The application of the TNM staging system is limited as it only describes the anatomic extent of tumors but fails to include other parameters that can greatly improve our capacity to prognosticate the disease (10). This led to the development of a new, more applicable classification system for lung adenocarcinoma by the International Association for the Study of Lung Cancer, American Thoracic Society, and European Respiratory Society. Tumors that were previously classified as well-differentiated or poorly differentiated are now identified on the basis of their histologic growth patterns: adenocarcinoma in situ (AIS), minimally invasive adenocarcinoma (MIA), lepidic, acinar, papillary, micropapillary, and solid. This system proposes that different histologic growth patterns can be used as stage-independent predictors of survival (11). It has also been shown to be a powerful tool for stratifying patients with stage I lung adenocarcinoma into three prognostic groups: low-grade (AIS, MIA, and lepidic), intermediate-grade (acinar and papillary), and high-grade (micropapillary and solid) (12). Of these patterns, the high-grade subtypes, micropapillary and solid appear to demonstrate different patterns of spread. Tumors displaying any presence of the micropapillary subtype have been shown to have high rates of locoregional recurrence when treated with limited resection, despite the achievement of negative margins (7). Solid predominant tumors, conversely, tend to present with increased recurrence at distant sites (13). Knowing that different histologic subtypes are prone to recurrence at different sites suggested that a new type of invasion may be present, one that had not yet been identified.

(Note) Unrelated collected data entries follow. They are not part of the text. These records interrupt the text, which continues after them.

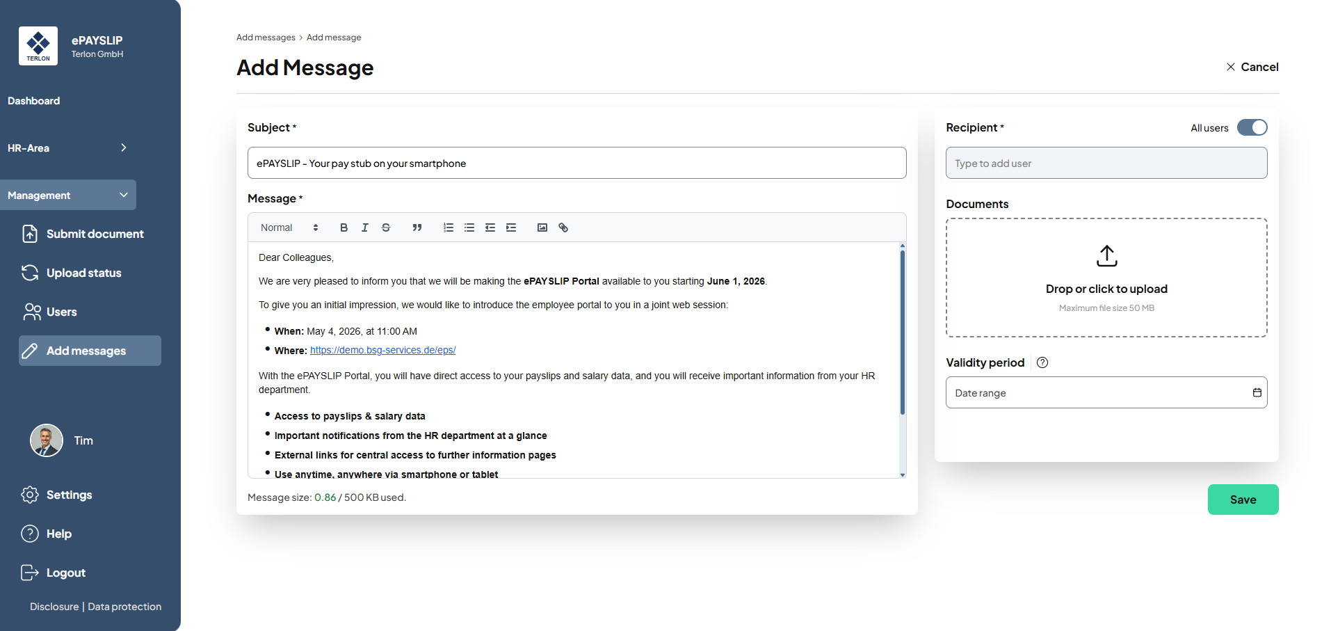The height and width of the screenshot is (631, 1331).
Task: Open the Upload status page
Action: pos(83,273)
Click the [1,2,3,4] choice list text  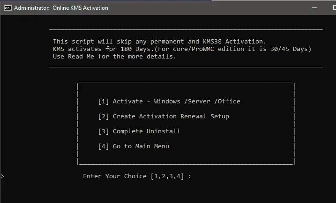(x=167, y=176)
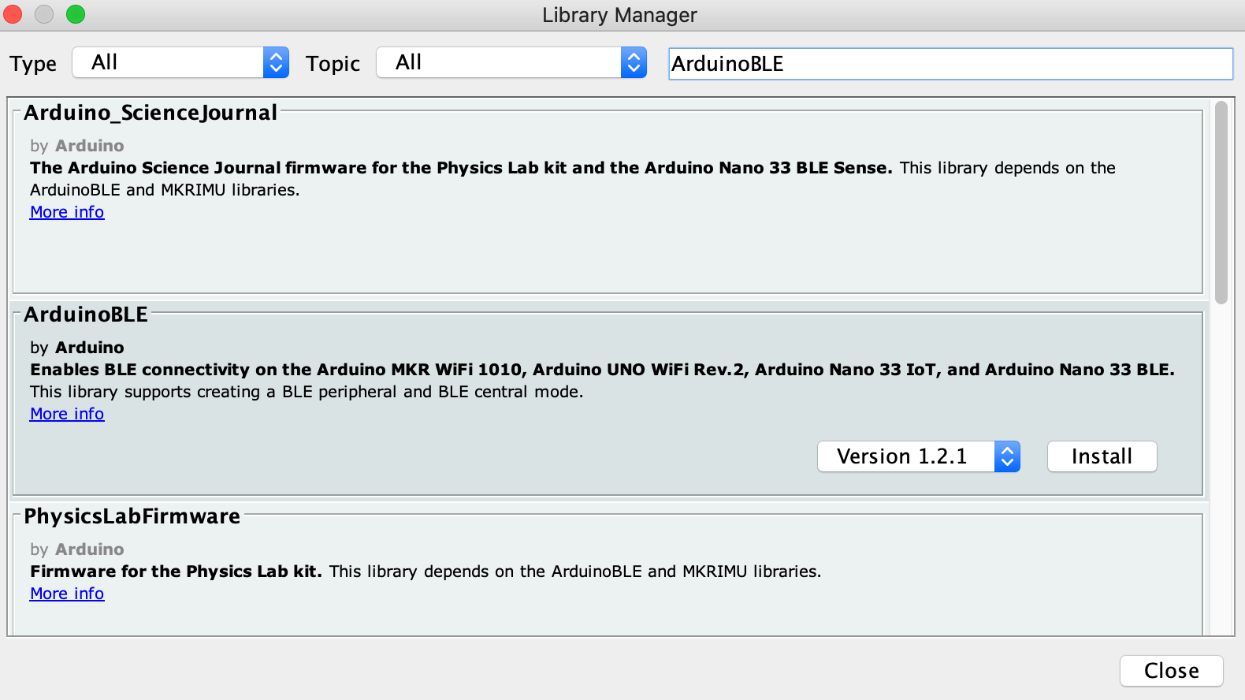Click the red window close button
Image resolution: width=1245 pixels, height=700 pixels.
pos(13,14)
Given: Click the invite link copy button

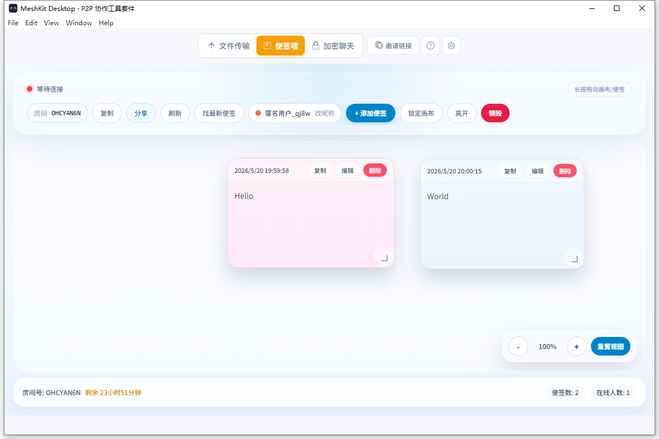Looking at the screenshot, I should point(393,46).
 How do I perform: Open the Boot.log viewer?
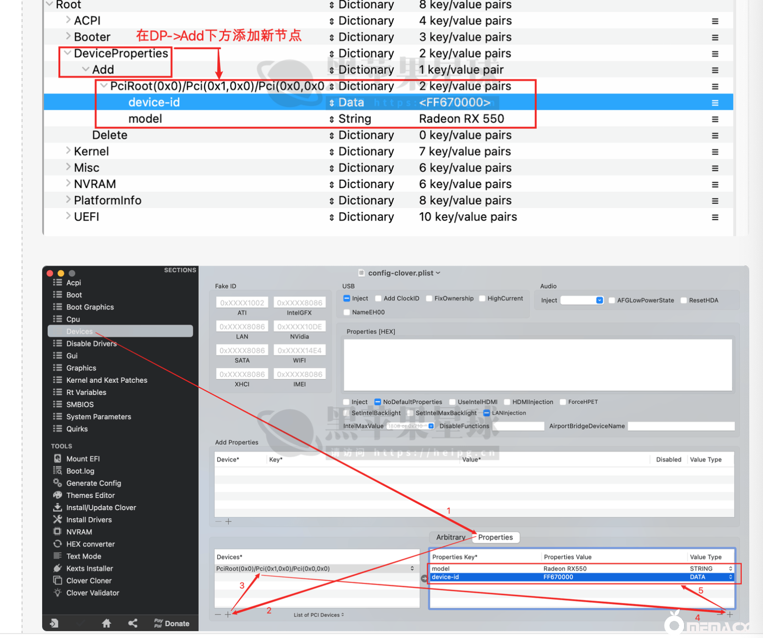[80, 471]
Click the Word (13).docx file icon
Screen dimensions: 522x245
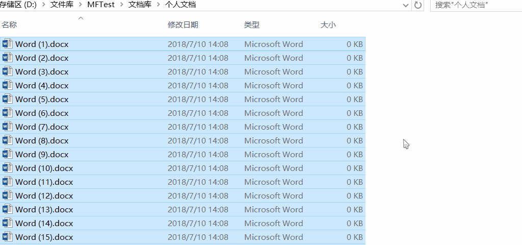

Locoregional recurrence patterns following limited resection for small lung adenocarcinoma prompted pathologists to re-review slides, first to confirm that the tumor margins were in fact negative for tumor cells, and then to evaluate areas adjacent to the tumor margin. These areas were previously considered irrelevant, as they were extratumoral alveoli. Interestingly, clusters of viable tumor cells were identified at a distance from the tumor margin within the alveolar spaces.
A review of the literature revealed, with some surprise, that several other groups had also discovered viable tumor cells within the alveoli. Onozato et al. initially described tumor islands within alveolar spaces and showed that the presence of tumor islands was associated with an almost 2-fold higher risk of recurrence and worse prognosis (14). They also demonstrated that tumor islands were interconnected to each other, as well as to areas adjacent to the main tumor (15). This concept has also been described by radiation therapists, who recognized “microscopic extensions” of tumors—these extensions affected the clinical target volume and therefore affected the ability to deliver an accurate radiation dose (16,17). Recently, Gaikwad et al. described aerogenous spread as a new potential pathway for metastatic spread of lung adenocarcinoma. They reported the radiologic and pathologic features that can distinguish aerogenous metastases from lymphatic and hematogenous ones, by emphasizing the predominance of aerogenous spread in airspaces, with a lack of vascular or lymphatic invasion on pathologic review (18). Despite the awareness that this feature exists, the clinical implications of its presence were not well understood.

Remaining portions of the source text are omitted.